YOUR OBJECTIVE
In full and without alteration, print the entries that follow.

EXERCISE DATA
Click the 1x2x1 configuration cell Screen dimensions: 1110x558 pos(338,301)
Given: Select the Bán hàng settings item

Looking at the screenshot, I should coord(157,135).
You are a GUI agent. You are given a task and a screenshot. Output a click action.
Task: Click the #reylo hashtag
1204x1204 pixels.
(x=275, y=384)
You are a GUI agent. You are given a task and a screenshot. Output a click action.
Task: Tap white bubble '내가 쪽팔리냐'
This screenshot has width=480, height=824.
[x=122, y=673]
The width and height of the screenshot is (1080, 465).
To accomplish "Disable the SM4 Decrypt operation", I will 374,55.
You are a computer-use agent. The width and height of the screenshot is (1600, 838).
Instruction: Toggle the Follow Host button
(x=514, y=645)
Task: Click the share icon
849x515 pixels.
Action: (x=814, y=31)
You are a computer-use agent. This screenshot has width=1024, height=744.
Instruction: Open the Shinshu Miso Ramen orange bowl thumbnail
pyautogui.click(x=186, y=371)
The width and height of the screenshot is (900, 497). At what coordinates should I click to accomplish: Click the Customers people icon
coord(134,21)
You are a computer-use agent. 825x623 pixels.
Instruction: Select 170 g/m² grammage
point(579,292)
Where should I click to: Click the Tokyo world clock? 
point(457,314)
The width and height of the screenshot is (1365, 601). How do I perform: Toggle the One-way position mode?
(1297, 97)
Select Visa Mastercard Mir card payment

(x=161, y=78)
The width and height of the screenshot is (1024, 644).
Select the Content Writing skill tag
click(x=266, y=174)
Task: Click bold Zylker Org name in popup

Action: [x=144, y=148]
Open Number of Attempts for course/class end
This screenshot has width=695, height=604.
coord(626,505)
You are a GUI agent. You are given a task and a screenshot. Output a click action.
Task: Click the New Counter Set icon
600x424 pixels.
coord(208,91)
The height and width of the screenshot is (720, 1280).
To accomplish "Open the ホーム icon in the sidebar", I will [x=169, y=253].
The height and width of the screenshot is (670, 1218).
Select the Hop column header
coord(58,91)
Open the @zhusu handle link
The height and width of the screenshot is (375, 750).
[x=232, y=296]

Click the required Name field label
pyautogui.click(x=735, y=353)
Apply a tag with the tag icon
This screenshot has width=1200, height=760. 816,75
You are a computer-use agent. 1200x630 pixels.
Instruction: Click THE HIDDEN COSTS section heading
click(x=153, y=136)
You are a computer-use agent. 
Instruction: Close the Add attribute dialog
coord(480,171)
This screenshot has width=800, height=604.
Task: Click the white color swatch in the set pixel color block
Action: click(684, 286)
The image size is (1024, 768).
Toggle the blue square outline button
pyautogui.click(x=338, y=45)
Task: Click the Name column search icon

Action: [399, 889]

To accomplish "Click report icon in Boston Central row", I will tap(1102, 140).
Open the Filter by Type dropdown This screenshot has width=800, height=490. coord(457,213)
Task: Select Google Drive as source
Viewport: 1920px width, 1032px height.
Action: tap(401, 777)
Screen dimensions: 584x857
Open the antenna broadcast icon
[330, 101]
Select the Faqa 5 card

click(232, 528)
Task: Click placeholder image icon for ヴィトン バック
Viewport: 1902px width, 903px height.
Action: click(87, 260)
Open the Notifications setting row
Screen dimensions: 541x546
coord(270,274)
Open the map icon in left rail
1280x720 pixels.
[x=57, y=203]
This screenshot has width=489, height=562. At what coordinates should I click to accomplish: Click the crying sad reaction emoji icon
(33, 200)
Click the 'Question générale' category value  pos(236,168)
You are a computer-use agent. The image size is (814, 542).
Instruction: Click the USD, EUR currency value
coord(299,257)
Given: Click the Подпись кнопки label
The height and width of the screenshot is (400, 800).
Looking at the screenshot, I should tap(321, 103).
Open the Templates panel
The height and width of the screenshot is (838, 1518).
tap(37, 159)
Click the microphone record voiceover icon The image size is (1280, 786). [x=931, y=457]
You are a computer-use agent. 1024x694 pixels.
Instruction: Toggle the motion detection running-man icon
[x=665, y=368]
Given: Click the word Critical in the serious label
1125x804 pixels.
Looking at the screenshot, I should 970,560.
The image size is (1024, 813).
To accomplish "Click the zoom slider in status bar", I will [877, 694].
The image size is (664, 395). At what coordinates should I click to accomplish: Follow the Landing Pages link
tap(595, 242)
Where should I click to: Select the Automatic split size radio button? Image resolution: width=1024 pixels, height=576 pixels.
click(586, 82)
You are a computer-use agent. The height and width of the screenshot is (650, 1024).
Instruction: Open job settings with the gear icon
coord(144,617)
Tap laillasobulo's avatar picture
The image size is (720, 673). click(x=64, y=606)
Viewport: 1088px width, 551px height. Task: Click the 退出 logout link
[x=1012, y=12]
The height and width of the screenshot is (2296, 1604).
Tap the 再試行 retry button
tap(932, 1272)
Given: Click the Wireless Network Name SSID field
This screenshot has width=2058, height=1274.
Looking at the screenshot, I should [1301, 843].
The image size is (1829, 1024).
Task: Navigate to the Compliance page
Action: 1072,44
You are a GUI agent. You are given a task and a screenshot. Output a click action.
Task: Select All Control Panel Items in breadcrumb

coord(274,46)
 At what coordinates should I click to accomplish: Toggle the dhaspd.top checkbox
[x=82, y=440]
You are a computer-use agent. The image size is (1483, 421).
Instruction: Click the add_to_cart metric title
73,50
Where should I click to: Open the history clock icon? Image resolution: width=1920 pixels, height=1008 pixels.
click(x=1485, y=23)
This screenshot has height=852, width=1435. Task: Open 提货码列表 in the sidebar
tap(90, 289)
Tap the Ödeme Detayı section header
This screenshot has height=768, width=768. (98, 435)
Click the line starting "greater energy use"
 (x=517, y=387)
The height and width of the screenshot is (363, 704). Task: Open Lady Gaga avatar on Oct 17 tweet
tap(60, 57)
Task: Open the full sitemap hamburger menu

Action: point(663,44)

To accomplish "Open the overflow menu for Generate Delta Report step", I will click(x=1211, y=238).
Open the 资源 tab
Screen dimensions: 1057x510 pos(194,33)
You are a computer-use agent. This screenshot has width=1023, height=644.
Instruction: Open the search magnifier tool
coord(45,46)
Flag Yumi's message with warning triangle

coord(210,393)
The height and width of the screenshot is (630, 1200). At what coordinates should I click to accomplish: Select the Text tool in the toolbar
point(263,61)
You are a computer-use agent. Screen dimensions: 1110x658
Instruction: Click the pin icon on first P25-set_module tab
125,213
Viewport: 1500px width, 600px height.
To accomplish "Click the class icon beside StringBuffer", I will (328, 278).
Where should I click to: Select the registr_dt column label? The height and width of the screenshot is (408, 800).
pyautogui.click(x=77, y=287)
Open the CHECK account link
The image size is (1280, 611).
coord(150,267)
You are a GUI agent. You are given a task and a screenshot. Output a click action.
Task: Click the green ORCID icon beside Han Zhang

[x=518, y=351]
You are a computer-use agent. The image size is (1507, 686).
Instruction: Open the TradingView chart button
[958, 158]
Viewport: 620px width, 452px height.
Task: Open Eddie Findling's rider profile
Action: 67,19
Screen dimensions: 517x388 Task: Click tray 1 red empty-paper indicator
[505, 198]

RESPONSE AREA
Click the 1x2x1 configuration cell Screen dimensions: 1110x558 pos(338,301)
Given: Select the Bán hàng settings item

Looking at the screenshot, I should coord(157,135).
You are a GUI agent. You are given a task and a screenshot. Output a click action.
Task: Click the #reylo hashtag
1204x1204 pixels.
(x=275, y=384)
You are a GUI agent. You are given a task and a screenshot. Output a click action.
Task: Tap white bubble '내가 쪽팔리냐'
This screenshot has width=480, height=824.
[x=122, y=673]
The width and height of the screenshot is (1080, 465).
To accomplish "Disable the SM4 Decrypt operation", I will 374,55.
You are a computer-use agent. The width and height of the screenshot is (1600, 838).
Instruction: Toggle the Follow Host button
(x=514, y=645)
Task: Click the share icon
849x515 pixels.
Action: (x=814, y=31)
You are a computer-use agent. This screenshot has width=1024, height=744.
Instruction: Open the Shinshu Miso Ramen orange bowl thumbnail
pyautogui.click(x=186, y=371)
The width and height of the screenshot is (900, 497). At what coordinates should I click to accomplish: Click the Customers people icon
coord(134,21)
You are a computer-use agent. 825x623 pixels.
Instruction: Select 170 g/m² grammage
point(579,292)
Where should I click to: Click the Tokyo world clock? 
point(457,314)
The width and height of the screenshot is (1365, 601). How do I perform: Toggle the One-way position mode?
(1297, 97)
Select Visa Mastercard Mir card payment

(x=161, y=78)
The width and height of the screenshot is (1024, 644).
Select the Content Writing skill tag
click(x=266, y=174)
Task: Click bold Zylker Org name in popup

Action: [x=144, y=148]
Open Number of Attempts for course/class end
This screenshot has width=695, height=604.
coord(626,505)
You are a GUI agent. You are given a task and a screenshot. Output a click action.
Task: Click the New Counter Set icon
600x424 pixels.
coord(208,91)
The height and width of the screenshot is (720, 1280).
To accomplish "Open the ホーム icon in the sidebar", I will [x=169, y=253].
The height and width of the screenshot is (670, 1218).
Select the Hop column header
coord(58,91)
Open the @zhusu handle link
The height and width of the screenshot is (375, 750).
[x=232, y=296]

Click the required Name field label
pyautogui.click(x=735, y=353)
Apply a tag with the tag icon
This screenshot has width=1200, height=760. 816,75
You are a computer-use agent. 1200x630 pixels.
Instruction: Click THE HIDDEN COSTS section heading
click(x=153, y=136)
You are a computer-use agent. 
Instruction: Close the Add attribute dialog
coord(480,171)
This screenshot has width=800, height=604.
Task: Click the white color swatch in the set pixel color block
Action: click(684, 286)
The image size is (1024, 768).
Toggle the blue square outline button
pyautogui.click(x=338, y=45)
Task: Click the Name column search icon

Action: [399, 889]

To accomplish "Click report icon in Boston Central row", I will tap(1102, 140).
Open the Filter by Type dropdown This screenshot has width=800, height=490. coord(457,213)
Task: Select Google Drive as source
Viewport: 1920px width, 1032px height.
Action: tap(401, 777)
Screen dimensions: 584x857
Open the antenna broadcast icon
[330, 101]
Select the Faqa 5 card

click(232, 528)
Task: Click placeholder image icon for ヴィトン バック
Viewport: 1902px width, 903px height.
Action: click(87, 260)
Open the Notifications setting row
Screen dimensions: 541x546
coord(270,274)
Open the map icon in left rail
1280x720 pixels.
[x=57, y=203]
This screenshot has width=489, height=562. At what coordinates should I click to accomplish: Click the crying sad reaction emoji icon
(33, 200)
Click the 'Question générale' category value  pos(236,168)
You are a computer-use agent. The image size is (814, 542).
Instruction: Click the USD, EUR currency value
coord(299,257)
Given: Click the Подпись кнопки label
The height and width of the screenshot is (400, 800).
Looking at the screenshot, I should tap(321, 103).
Open the Templates panel
The height and width of the screenshot is (838, 1518).
tap(37, 159)
Click the microphone record voiceover icon The image size is (1280, 786). [x=931, y=457]
You are a computer-use agent. 1024x694 pixels.
Instruction: Toggle the motion detection running-man icon
[x=665, y=368]
Given: Click the word Critical in the serious label
1125x804 pixels.
Looking at the screenshot, I should 970,560.
The image size is (1024, 813).
To accomplish "Click the zoom slider in status bar", I will [877, 694].
The image size is (664, 395). At what coordinates should I click to accomplish: Follow the Landing Pages link
tap(595, 242)
Where should I click to: Select the Automatic split size radio button? Image resolution: width=1024 pixels, height=576 pixels.
click(586, 82)
You are a computer-use agent. The height and width of the screenshot is (650, 1024).
Instruction: Open job settings with the gear icon
coord(144,617)
Tap laillasobulo's avatar picture
The image size is (720, 673). click(x=64, y=606)
Viewport: 1088px width, 551px height. Task: Click the 退出 logout link
[x=1012, y=12]
The height and width of the screenshot is (2296, 1604).
Tap the 再試行 retry button
tap(932, 1272)
Given: Click the Wireless Network Name SSID field
This screenshot has width=2058, height=1274.
Looking at the screenshot, I should [1301, 843].
The image size is (1829, 1024).
Task: Navigate to the Compliance page
Action: 1072,44
You are a GUI agent. You are given a task and a screenshot. Output a click action.
Task: Select All Control Panel Items in breadcrumb

coord(274,46)
 At what coordinates should I click to accomplish: Toggle the dhaspd.top checkbox
[x=82, y=440]
You are a computer-use agent. The image size is (1483, 421).
Instruction: Click the add_to_cart metric title
73,50
Where should I click to: Open the history clock icon? Image resolution: width=1920 pixels, height=1008 pixels.
click(x=1485, y=23)
This screenshot has height=852, width=1435. Task: Open 提货码列表 in the sidebar
tap(90, 289)
Tap the Ödeme Detayı section header
This screenshot has height=768, width=768. (98, 435)
Click the line starting "greater energy use"
 (x=517, y=387)
The height and width of the screenshot is (363, 704). Task: Open Lady Gaga avatar on Oct 17 tweet
tap(60, 57)
Task: Open the full sitemap hamburger menu

Action: point(663,44)

To accomplish "Open the overflow menu for Generate Delta Report step", I will click(x=1211, y=238).
Open the 资源 tab
Screen dimensions: 1057x510 pos(194,33)
You are a computer-use agent. This screenshot has width=1023, height=644.
Instruction: Open the search magnifier tool
coord(45,46)
Flag Yumi's message with warning triangle

coord(210,393)
The height and width of the screenshot is (630, 1200). At what coordinates should I click to accomplish: Select the Text tool in the toolbar
point(263,61)
You are a computer-use agent. Screen dimensions: 1110x658
Instruction: Click the pin icon on first P25-set_module tab
125,213
Viewport: 1500px width, 600px height.
To accomplish "Click the class icon beside StringBuffer", I will (328, 278).
Where should I click to: Select the registr_dt column label? The height and width of the screenshot is (408, 800).
pyautogui.click(x=77, y=287)
Open the CHECK account link
The image size is (1280, 611).
coord(150,267)
You are a GUI agent. You are given a task and a screenshot. Output a click action.
Task: Click the green ORCID icon beside Han Zhang

[x=518, y=351]
You are a computer-use agent. The image size is (1507, 686).
Instruction: Open the TradingView chart button
[958, 158]
Viewport: 620px width, 452px height.
Task: Open Eddie Findling's rider profile
Action: 67,19
Screen dimensions: 517x388 Task: Click tray 1 red empty-paper indicator
[505, 198]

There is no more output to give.